City house values have increased 33.9% ($239,000) since we locked down. By comparison, unit values are 11.2% ($65,235) higher. 

Isolating the past 12 months, houses are up 11.0% ($93,552) and units 6.9% ($41,789).

CoreLogic says the acceleration in house prices stems from a desire for greater space and a willingness to move further from city centres.

With the current significant demand for rental houses across Australia, investors will now also need to factor in their potential capital gains increases in comparison with apartments, which have been a traditional investor favourite.  
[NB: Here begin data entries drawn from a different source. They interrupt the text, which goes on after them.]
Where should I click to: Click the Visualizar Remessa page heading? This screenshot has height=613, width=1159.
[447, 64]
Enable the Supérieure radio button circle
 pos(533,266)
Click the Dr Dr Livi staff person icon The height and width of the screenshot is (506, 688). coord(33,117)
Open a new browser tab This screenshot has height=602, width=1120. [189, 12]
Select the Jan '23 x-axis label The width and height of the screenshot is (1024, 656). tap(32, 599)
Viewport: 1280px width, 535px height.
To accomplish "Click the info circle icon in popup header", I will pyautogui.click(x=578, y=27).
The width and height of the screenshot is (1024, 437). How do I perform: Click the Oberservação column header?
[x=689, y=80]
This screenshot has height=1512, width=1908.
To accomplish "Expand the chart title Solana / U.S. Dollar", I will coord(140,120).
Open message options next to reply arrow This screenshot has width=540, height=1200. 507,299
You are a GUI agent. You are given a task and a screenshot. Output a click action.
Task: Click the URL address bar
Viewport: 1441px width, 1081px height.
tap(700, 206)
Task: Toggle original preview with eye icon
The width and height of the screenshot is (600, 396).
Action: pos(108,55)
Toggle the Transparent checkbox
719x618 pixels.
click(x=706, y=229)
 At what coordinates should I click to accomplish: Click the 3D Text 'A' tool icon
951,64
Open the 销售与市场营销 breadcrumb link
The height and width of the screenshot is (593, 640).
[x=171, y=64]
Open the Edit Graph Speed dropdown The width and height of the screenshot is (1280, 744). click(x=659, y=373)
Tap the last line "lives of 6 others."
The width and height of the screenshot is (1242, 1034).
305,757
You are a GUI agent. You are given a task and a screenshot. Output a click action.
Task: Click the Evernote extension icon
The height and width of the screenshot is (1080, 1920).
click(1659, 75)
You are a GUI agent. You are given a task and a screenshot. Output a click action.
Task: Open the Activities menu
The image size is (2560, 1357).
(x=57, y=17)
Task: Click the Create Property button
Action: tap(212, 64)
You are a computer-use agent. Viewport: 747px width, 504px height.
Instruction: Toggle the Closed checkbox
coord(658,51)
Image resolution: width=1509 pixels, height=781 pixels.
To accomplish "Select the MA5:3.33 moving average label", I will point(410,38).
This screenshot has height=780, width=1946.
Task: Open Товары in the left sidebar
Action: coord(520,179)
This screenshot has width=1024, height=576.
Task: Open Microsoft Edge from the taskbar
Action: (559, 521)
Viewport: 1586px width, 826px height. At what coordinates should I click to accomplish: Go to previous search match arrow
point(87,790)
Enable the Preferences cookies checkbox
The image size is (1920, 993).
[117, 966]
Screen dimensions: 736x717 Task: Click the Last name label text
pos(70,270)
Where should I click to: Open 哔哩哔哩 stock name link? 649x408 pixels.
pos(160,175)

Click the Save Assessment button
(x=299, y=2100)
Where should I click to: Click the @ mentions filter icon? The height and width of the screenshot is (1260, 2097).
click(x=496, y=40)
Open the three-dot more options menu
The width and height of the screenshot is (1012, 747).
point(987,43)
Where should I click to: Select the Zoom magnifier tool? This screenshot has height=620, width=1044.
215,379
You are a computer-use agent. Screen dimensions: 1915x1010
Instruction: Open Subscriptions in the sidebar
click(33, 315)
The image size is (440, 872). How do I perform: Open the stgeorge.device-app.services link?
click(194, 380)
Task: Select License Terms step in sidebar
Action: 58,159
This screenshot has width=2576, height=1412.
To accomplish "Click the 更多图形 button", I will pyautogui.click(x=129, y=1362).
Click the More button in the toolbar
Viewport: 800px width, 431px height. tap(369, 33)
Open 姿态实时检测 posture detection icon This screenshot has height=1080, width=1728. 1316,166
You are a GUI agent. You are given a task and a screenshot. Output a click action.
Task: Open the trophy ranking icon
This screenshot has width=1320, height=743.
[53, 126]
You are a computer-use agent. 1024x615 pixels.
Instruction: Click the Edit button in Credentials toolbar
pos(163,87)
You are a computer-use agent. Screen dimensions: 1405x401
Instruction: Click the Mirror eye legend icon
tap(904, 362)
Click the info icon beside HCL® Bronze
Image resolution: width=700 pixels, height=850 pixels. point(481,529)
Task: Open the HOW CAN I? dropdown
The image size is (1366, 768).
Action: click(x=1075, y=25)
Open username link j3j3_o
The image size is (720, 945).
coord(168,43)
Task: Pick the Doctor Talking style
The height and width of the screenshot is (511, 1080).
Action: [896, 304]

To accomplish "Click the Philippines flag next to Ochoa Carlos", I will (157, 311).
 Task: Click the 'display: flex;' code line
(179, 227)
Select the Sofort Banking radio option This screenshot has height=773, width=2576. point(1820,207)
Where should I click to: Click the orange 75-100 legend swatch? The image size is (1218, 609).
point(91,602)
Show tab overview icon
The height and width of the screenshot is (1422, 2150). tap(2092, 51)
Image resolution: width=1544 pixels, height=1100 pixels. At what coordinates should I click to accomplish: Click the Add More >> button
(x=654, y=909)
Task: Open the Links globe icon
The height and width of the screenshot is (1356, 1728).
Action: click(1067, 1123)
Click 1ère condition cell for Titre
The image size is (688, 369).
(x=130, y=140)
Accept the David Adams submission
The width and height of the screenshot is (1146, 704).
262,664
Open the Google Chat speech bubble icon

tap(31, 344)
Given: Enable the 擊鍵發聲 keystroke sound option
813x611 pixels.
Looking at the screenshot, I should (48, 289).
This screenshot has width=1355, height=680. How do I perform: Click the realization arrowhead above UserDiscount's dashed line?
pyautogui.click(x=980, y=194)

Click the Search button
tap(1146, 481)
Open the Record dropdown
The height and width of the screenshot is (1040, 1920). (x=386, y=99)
This checklist offers a number of considerations for investors who may be looking to buy a house to rent out. 

Location

Any rental property in the city needs easy access to employment, schools, transportation and amenities such as cafes, restaurants and shops.

Research

Use market data and a trusted agent to forecast whether a potential rental house will likely deliver a capital gain that will satisfy your portfolio strategy.

Quality

Spend time assessing the state of the property. A thorough inspection will indicate any structural issues and required repairs. It’s worth assessing the plumbing and electrics, too. Even though you’ll likely have a property management team supporting you, no investor has time for a “money pit”.

Rent 

Talk to a property manager about the prospective rental income the house would command. You’ll be looking for a yield of 5% or more.

Tenant profile

It’s good to have an understanding of the tenants you’d likely attract. It’s always best to find families or couples committed to the area. This avoids periods where your rental property might sit empty, losing revenue.

Seek advice

We always recommend investors take professional financial advice before committing to a new property. You should understand the tax implications of rental income, property depreciation and potential deductions.

NOTE: The information in this article is general in nature and provided as a market overview only. Always consult your financial advisor or accountant for advice specific to your personal circumstances.